Notre Dame, Indiana - New research from the University of Notre Dame places a new upper limit on the total number of people who could become infected by the Zika virus in the first wave of the current epidemic.

 

The team of researchers, led by Alex Perkins, Eck Family Assistant Professor of Biological Sciences and a member of the Eck Institute for Global Health, projects that as many as 93 million people in Latin America and the Caribbean, including 1.6 million childbearing women, are at risk of infection over the next two to three years of the epidemic. Because these totals reflect the sum of location-specific estimates across the region, the researchers stress that it is important to note that these numbers represent a worst-case scenario.

“In other words, we think these projections may be pretty good for a location where Zika shows up and starts an epidemic, but at the same time we acknowledge that due simply to random chance and the fact that some places are relatively isolated and sparsely populated, the virus won’t make it to every single corner of the continent,” Perkins said.
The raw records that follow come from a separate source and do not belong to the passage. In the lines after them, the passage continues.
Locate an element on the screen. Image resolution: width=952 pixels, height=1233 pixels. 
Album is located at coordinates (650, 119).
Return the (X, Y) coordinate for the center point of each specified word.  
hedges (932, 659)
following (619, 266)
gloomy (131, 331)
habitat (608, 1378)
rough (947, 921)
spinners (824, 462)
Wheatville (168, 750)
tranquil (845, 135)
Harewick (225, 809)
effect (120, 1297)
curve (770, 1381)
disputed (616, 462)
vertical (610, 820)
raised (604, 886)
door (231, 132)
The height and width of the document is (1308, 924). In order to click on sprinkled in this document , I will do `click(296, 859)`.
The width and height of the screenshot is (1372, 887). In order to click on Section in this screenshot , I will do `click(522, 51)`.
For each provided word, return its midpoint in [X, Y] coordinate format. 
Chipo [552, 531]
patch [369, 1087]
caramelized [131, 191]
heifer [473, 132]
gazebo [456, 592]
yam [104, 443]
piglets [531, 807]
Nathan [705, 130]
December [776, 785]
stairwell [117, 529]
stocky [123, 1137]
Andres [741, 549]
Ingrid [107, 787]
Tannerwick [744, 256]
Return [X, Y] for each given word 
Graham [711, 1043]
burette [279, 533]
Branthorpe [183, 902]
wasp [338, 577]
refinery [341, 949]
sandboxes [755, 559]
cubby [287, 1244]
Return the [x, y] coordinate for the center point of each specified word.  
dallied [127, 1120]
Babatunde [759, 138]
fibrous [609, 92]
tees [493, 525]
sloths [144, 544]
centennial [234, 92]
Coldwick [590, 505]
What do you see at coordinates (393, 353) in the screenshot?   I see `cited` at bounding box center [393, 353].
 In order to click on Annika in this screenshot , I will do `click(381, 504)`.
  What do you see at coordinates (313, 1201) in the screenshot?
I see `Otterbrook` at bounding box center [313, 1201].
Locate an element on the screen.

Perkins also pointed out that it is very important to note that the numbers that the researchers report are infections, which are not the same as clinical cases.

“Only about 20 percent of people who are infected develop any symptoms whatsoever, and even fewer than that will seek medical care and show up in government statistics,” he said.

One of the most important ideas underlying the results is the concept of “herd immunity.” This means that after the virus has been spreading for a while, so many people become immune to it that infectious mosquitoes start running out of susceptible people who can keep the epidemic going. Consequently, the epidemic dies out before it can infect everyone.

“This idea was very central to our approach, as was the idea that more people become infected before herd immunity can extinguish an epidemic in areas where mosquitoes are plentiful and transmission is very intense,” Perkins said.

Perkins pointed out that the World Health Organization in February declared the Zika epidemic to be a public health emergency of international concern. At that time, there was widespread concern about Zika, but there were no good estimates of the potential scale of the problem.

“Although there is lots of uncertainty around our projections and we will have a better idea of the situation as we get more data, our projections are some of the very first to give a ballpark estimate of the total number of people who might be at risk,” he said. “Even after several months of intense research and analysis of this epidemic, our projection is some of the only information that decision makers have to go by right now.”

The researchers did not use any data from the current epidemic, but instead relied on what was known about dengue and chikungunya from similar epidemics in the past.

“In this research, we were interested in seeing what we could come up with at the earliest stages of the epidemic before we had the luxury of lots of data to work with,” Perkins said. “By the time we have enough data to make forecasts based on traditional approaches, much of the damage has already been done by the epidemic and it is too late for the research to be actionable.”

The research is described in a paper appearing the journal Nature Microbiology. Perkins’ coauthors include Amir Siraj, a postdoctoral researcher in Perkins’ lab at Notre Dame; Corrine Ruktanonchai, a doctoral student at the University of Southampton in the U.K.; Moritz Kraemer, a doctoral student at the University of Oxford; and Andrew Tatem, a professor at the University of Southampton.

This research was supported by a RAPID grant from the National Science Foundation (DEB 1641130) to the University of Notre Dame.